__Material provided__
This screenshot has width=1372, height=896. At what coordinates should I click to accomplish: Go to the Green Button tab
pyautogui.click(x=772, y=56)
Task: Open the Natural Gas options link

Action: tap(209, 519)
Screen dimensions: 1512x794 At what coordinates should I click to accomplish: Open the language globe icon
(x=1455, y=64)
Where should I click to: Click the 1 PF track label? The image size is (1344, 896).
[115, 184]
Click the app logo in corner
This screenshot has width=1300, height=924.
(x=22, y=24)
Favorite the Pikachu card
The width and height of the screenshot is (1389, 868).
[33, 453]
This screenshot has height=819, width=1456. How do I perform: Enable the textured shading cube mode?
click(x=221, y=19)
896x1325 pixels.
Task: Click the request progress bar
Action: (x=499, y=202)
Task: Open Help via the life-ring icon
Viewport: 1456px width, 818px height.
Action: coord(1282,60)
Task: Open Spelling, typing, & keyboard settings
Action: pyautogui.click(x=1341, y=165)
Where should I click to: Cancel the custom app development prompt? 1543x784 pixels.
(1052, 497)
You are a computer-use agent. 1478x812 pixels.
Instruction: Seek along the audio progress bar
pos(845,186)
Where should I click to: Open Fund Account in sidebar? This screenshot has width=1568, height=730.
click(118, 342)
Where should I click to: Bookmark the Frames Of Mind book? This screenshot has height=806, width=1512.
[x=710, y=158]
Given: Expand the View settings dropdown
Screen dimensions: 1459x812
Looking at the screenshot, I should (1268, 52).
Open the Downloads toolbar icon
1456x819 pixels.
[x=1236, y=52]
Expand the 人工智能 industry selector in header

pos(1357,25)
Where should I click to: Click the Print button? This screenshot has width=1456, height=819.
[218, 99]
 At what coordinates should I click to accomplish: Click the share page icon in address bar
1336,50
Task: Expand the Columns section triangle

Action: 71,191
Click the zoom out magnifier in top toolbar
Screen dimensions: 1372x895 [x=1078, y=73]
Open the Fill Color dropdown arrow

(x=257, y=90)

__Problem__
Please output the line that contains "Instruction: Seek along" and every line after it in the entries above, exactly, and nothing more.

__Answer space__
Instruction: Seek along the audio progress bar
pos(845,186)
Where should I click to: Open Fund Account in sidebar? This screenshot has width=1568, height=730.
click(118, 342)
Where should I click to: Bookmark the Frames Of Mind book? This screenshot has height=806, width=1512.
[x=710, y=158]
Given: Expand the View settings dropdown
Screen dimensions: 1459x812
Looking at the screenshot, I should (1268, 52).
Open the Downloads toolbar icon
1456x819 pixels.
[x=1236, y=52]
Expand the 人工智能 industry selector in header

pos(1357,25)
Where should I click to: Click the Print button? This screenshot has width=1456, height=819.
[218, 99]
 At what coordinates should I click to accomplish: Click the share page icon in address bar
1336,50
Task: Expand the Columns section triangle

Action: 71,191
Click the zoom out magnifier in top toolbar
Screen dimensions: 1372x895 [x=1078, y=73]
Open the Fill Color dropdown arrow

(x=257, y=90)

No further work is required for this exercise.